GIVEN PASSAGE:
Skip to content

[Feature] Data cleanup migration for nested additional_props in Partisipa data #14

@joshbrooks

Description

@joshbrooks

[Feature] Data cleanup migration for nested additional_props in Partisipa data

Summary

Partisipa production data has additional_props stored in two locations: correctly as a model field, and incorrectly nested inside the node JSON field. This causes admin UI warnings, data duplication, and confusion. We need a data migration/cleanup command to normalize this structure.

Problem Statement

When viewing FormKit nodes in Django admin (e.g., http://localhost:8001/admin/formkit_ninja/formkitschemanode/ff70de36-f6e8-4b84-8c60-e9198215e6d2/change/), we see warnings:

UserWarning: Some JSON fields were hidden: additional_props

Investigation reveals:

Many Partisipa nodes have this structure:

# YAML fixture structure
node:
  $formkit: currency
  name: community_training
  validation: required
  additional_props:          # ❌ INCORRECT: nested inside node JSON
    validation: required
    
additional_props:            # ✅ CORRECT: separate model field
  min: '0'
  step: '0.01'
  onChange: $formula.cfm2ff4

Impact:

  • Admin UI confusion: Warnings about "hidden fields"
  • Data duplication: Same properties in multiple places
  • Maintenance burden: Need to check both locations
  • Query complexity: Harder to analyze form structures
  • Potential conflicts: Which value is authoritative?

Current Extent

From the full Partisipa fixture (/tmp/fk_ninja.yaml, 57,551 lines):

  • 647 FormKitSchemaNode objects total
  • Unknown how many have this duplication (needs analysis)
  • Affects multiple form types (CFM, FF, SF, TF series)

Proposed Solution

Create a Django management command: cleanup_additional_props

Functionality

# Dry run (show what would change)
python manage.py cleanup_additional_props --dry-run

# Actually perform cleanup
python manage.py cleanup_additional_props

# Verbose mode
python manage.py cleanup_additional_props --verbose

# Limit for testing
python manage.py cleanup_additional_props --limit 10

Algorithm

for each FormKitSchemaNode:
    if 'additional_props' in node.node:
        nested_props = node.node['additional_props']
        
        # Merge nested props into model field
        model_props = node.additional_props or {}
        merged_props = {**model_props, **nested_props}
        
        # Update model field
        node.additional_props = merged_props
        
        # Remove from node JSON
        del node.node['additional_props']
        
        # Save both fields
        node.save(update_fields=['node', 'additional_props'])

DATA IN THIS EXERCISE:
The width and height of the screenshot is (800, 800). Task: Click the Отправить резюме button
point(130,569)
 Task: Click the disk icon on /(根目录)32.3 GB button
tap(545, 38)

* * *

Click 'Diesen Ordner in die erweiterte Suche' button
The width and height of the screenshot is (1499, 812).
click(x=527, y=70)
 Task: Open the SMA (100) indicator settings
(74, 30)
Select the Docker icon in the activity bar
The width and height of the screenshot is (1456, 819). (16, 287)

PROBLEMS TO WORK ON:
- 1) Recast the stretch of the records from the line that contains "Task: Open the SMA (100) indicator settings" through the line that contains "The width and height of the screenshot is (1456, 819)." as a Markdown table with the columns Row and Line. Give each line a row number and leave out blank lines.
- 2) Continue the issue about cleaning up nested additional_props from where it stops.

TASK RESPONSES:
- 1)
| Row | Line |
|---|---|
| 1 |  Task: Open the SMA (100) indicator settings |
| 2 | (74, 30) |
| 3 | Select the Docker icon in the activity bar |
| 4 | The width and height of the screenshot is (1456, 819). (16, 287) |

- 2)
Conflict Resolution Strategy

If a property exists in both locations:

  • Priority: Model-level additional_props wins (it's the source of truth)
  • Log warning: Report conflicts for manual review
  • Option: --prefer-nested flag to reverse priority (if needed)

User Stories

As a data administrator, I want:

  • Clean, normalized data without duplication
  • To see which properties belong where
  • Confidence that no data is lost during cleanup

As a developer, I want:

  • Consistent data structure to code against
  • No edge cases from historical data issues
  • Clear single source of truth for properties

As a form analyst, I want:

  • Simple queries without checking multiple locations
  • Reliable data for reporting
  • Normalized structure matching documentation

Acceptance Criteria

  • Management command created in formkit_ninja/management/commands/cleanup_additional_props.py
  • Command scans all FormKitSchemaNode objects
  • Identifies nodes with nested additional_props in node JSON
  • Merges nested props into model-level additional_props
  • Removes nested additional_props key from node JSON
  • Reports statistics: "Found X nodes with nesting, cleaned Y properties"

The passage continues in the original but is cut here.